無意識に作り上げられる妥協点が成功の妨げになる。

哲学

人は自分の限界を勝手に決めてしまうばかりに、まだ見ぬ成功を手に入れることが出来ない、というような言葉はよく聞きます。
私自身もこのブログで何度か述べています。
それは現実的ではないとか、私には無理だとか、よく聞くセリフです。

この勝手に自分の限界を決めないということは非常に大切なことです。
このことは色々な自己啓発本にも述べられていますし、皆さん理解されていることだと思います。

しかし、自分の限界を勝手に決めないことと同じぐらい大切なことなのに、あまり述べられていないことがあります。

それは、自分の妥協点を上げる必要があるということです。

人は無意識のうちに、自分の妥協点を作ってしまいがちです。
私は自分に妥協しない、絶対に成功するまで妥協はしないのだ、という人でも、無意識に出来てしまうのが妥協点です。

妥協とは、ここまででいいだろうとか、これだけやったんだからもう十分、という風な、意識的なものだけではありません。
むしろ無意識的に働いてしまう妥協点の方が多いと私は思っています。

例えば、月収20万円の人が、明日から来月から月収10万円になりますと言われたらどうでしょう。
何がなんでもその月収20万円は死守しようと思うはずです。
副業や転職をしてでもその収入は確保しようとするはずです。

なぜなら、生活がかかっていて、妥協している余裕はないからです。
絶対に今の生活を守るために妥協は許されないわけです。

しかし、まだ見ぬ成功を夢見ている人の多くは、これほどまで必死になって成功を望んでいるかというと、そうでもない場合が多いはずです。
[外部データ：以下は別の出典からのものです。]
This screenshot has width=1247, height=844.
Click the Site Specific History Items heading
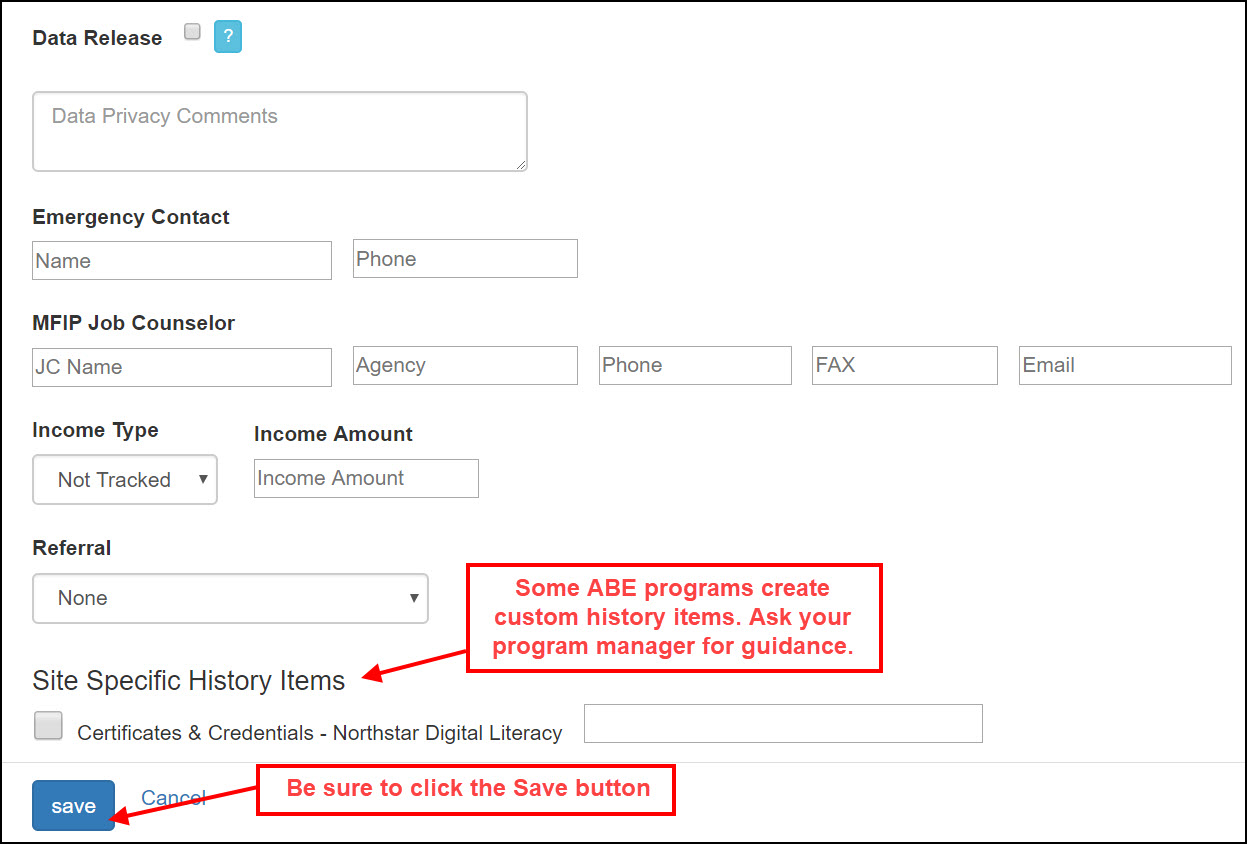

なぜなら、今でもそれなりに生活が出来て、困っているわけでもないし、楽しく出来ているからです。

つまり、自分が何がなんでも死守したい妥協点を超えてしまえば、苦しくなり、痛みを伴うから人は必死にそれを死守しようとしますが、その妥協点より上の生活であれば、それなりに楽しく生活できるから、まぁいいやという気持ちが生まれてしまうわけです。

更に言うのであれば、自分の死守したい妥協点より上の生活が出来ていて、ある程度楽しく生活ができている場合、成功を追い求めることでその楽しい生活を崩すかもしれないという思考が無意識のうちに働いてしまうことがあります。

それは失敗するとかいうことではなく、成功を追い求める努力とか代償の方が苦痛を伴うと、無意識のうちに感じてしまうわけです。

つまり、妥協点を超えた生活をしていれば、人間は楽なわけです。

だから、意識としてはもっと大金持ちになりたい、成功したいと思っていたとしても、どうしても今の楽しい生活は失いたくないと無意識のうちに思ってしまっているわけです。

そしてこの妥協点は人それぞれ違うわけです。

月収10万円でもなんとか生活出来ればそれでいいという人の妥協点は月収10万円です。
しかし月収10万円を切って、家を失うかもしれない、電気、ガスを止められるかもしれない、食べていけないかもしれないというほどに収入が下がれば、そこを死守するために必死になります。

月収100万円を切ると今の生活を失ってしまうと考える人の妥協点は月収100万円です。
100万円を切ってしまうと、さらなる収入確保に翻弄することでしょう。

つまり、自分の限界を突破することも大切ですが、それと同じぐらいに妥協点を押し上げることも大切になってくるわけです。

例え月収30万円でそれなりに楽しく生活出来ていたとしても、もっと上を目指すことを決断し、
今の生活さえも受け入れないと心の底から思えた時に妥協点は上がり、自分の水準が上がるわけです。

人は心の中で考えたとおりの人間になる。

と言ったのはジェームズ・アレンですが、まさにその通りだと思います。

私は成功しか見ていない、お金を稼ぐ、高い生活水準を手に入れる、と思いつつも、実は妥協点というものがあり、その妥協点より上にいれば、まぁいいかという気持ちや、成功を追い求める努力とか代償による苦痛は感じたくないと無意識のうちに思ってしまうわけです。

だから、実は成功を求めつつも、現状を維持したいという思考も働いているわけです。
その結果が今のあなたです。

もしこのような状態であるのであれば、成功を本心から求めてはいないということです。

自分の妥協点はどこで、今の現状はどのような状態なのか、そして今の自分の思考状態はどうなのか、一度考えてみると視点が変わるかもしれません。